ОТРЫВОК:
Как у американцев слияние фирм типа Локхид-Мартин-Боинг-... и прицепят еще двоих.Раньше посмотришь самолет-ласточка  и глазу приятно.Слова Туполева-красиво сделано,красиво и летает.Сейчас на штатовские самолеты глянеш-каракатица-топором вырублена все от наших РЛС скрытся хотят.Сушки красивы- плохого сказать нельзя но и Мигари имели классную форму.Жаль если школа Микояна канет.Сталин в тяжелейших условиях разделял КБ создавая своего рода конкуренцию среди конструкторов хотя ТТТ сверху спускались примерно одинаковые.В серию и на вооружение отбирались лучшие машины.При обьеденении пять лет кошмара и берите ВВС другого нет.Как в том мультфильме про кота-"У вас чего средствов не хватает? Средства то есть-Ума бы поболе...

----------


## Pilot

Да, Погосян принимает дела :( Хотя он уже заговорил о легком систребителе 5 поколения, к чему бы это ;)

----------


## Mad_cat

ИМХО Решение о назначении нового руководства в РСК МИГ полностью оправданно. Там уже больше года ситуация напоминает AirUnion образца 2007, совсем не похоже на коммерческую компанию, целью которой является получение прибыли для инвесторов. :Frown:

----------


## Pilot

Да, Белову денег не дают, а Погосян приходит с деньгами

----------


## Андрей

Погосян, что свои личные сбережения понесет в РСК, что-ли. Нашелся благотворитель. Неужели непонятно, что это будут те же средства, выбитые сладкими песнями и откровенным враньем АХК Сухой, которые будут направленны, отнюдь не на спасение,и так придушенного РСК, а на его извращенное поглощение. Мое личное мнение, что причина одна: ПАК ФА постепенно сдувается, а денег потраченно уйма, подходят сроки и надо будет что-то предьявить "высокому" жюри  и АХК совершив очередной кульбит, опять "блеснет" черезвычайной плодовитостью, представив "фантастический прорыв" и смену направления вектора конструкторской мысли, показав проект легкого истребителя 5-ого поколения, над которым все последнее время, так упорно корячилось РСК МиГ, надеясь на чудо в головах наших чиновников. Погосян снова попросит денег в бюджете, на очередной чудо проект, над которым АХК Сухой начнет "самоотверженно" работать, и все свои торможения будет обьснять большой загруженностью "перспективными и не очень" работами, как это было к сожалению все последнее время. Есть очень хорошая поговорка- "Не можеш быть, умей прослыть", которая, как нельзя лучше харектиризует современное руководство АХК Сухой, которое очень хорошо почувствовало, как надо "работать " в современных условиях.

----------


## Pilot

Да, я и сам не понимаю зачем Погосян МиГу, но если не он, тогда просто банкротство :( Старые долги не отпускают, хотя сейчас МиГ должен получить первые деньги за алжирские машины от ВВС, потом от Индии за первые серийные машины, мож все и наладится, но это в перспективе, а сейчас висит домоклов меч платежей по кредитам, которые надо отдавать уже сейчас :(

----------


## Pilot

> Не подскажите, чем внешне М от М2 отличается?

УСЛОВИЕ ЗАДАЧИ A: Как в отрывке о руководстве РСК МиГ участник Pilot сравнивает положение Белова и Погосяна в отношении денег?
Отрывок и записи никак не связаны друг с другом.

ИСХОДНЫЕ ДАННЫЕ:
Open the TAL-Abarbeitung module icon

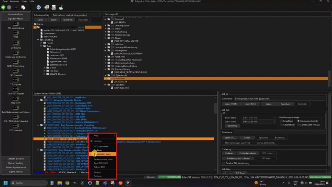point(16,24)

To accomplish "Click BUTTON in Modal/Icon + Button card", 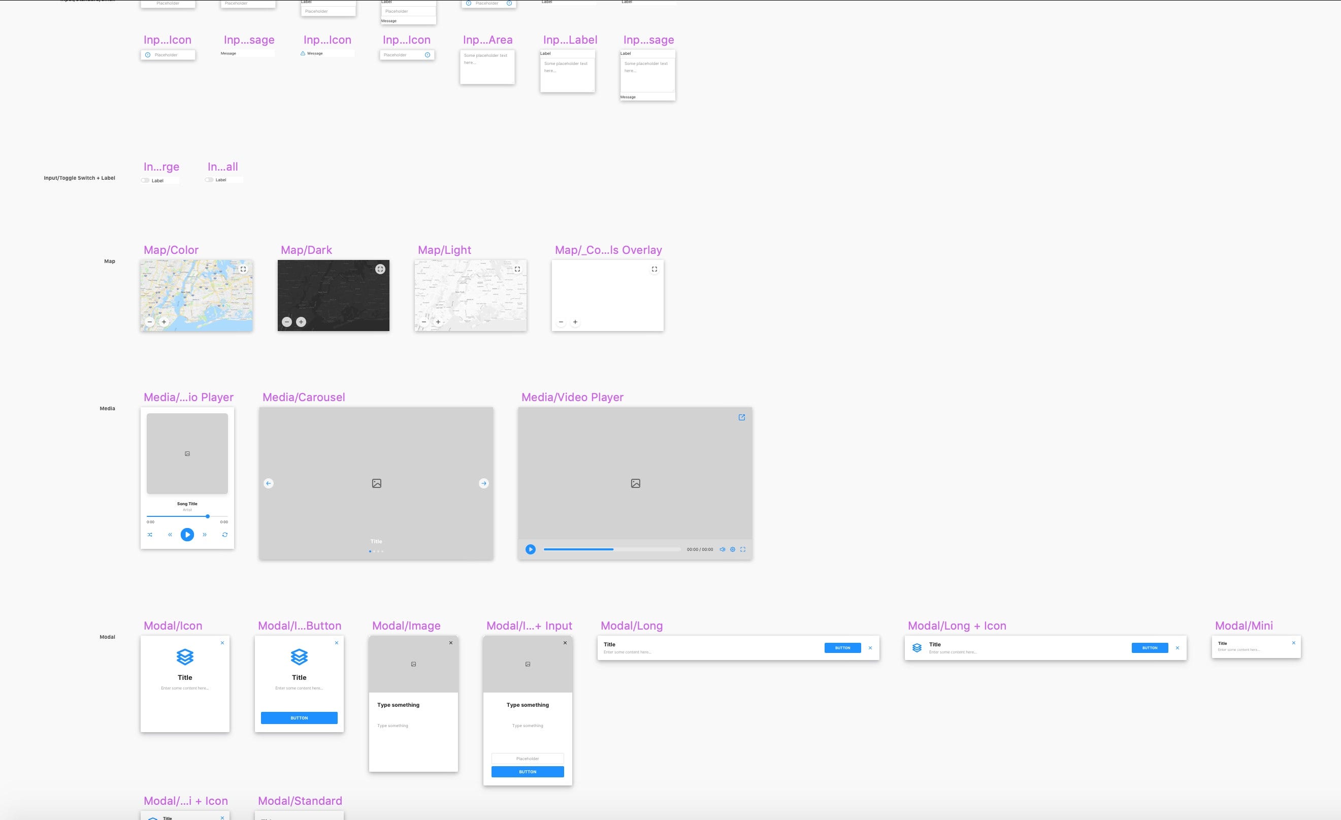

--

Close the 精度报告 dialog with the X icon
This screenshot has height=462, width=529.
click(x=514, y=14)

УСЛОВИЕ ЗАДАЧИ B: Продублируйте строки записей, начиная со строки, в которой есть «Close the 精度报告 dialog with the X icon», и заканчивая строкой, в которой есть «click(x=514, y=14)».

ПОЛНОЕ РЕШЕНИЕ A: Белову денег не дают, а Погосян приходит с деньгами.

ПОЛНОЕ РЕШЕНИЕ B:
Close the 精度报告 dialog with the X icon
This screenshot has height=462, width=529.
click(x=514, y=14)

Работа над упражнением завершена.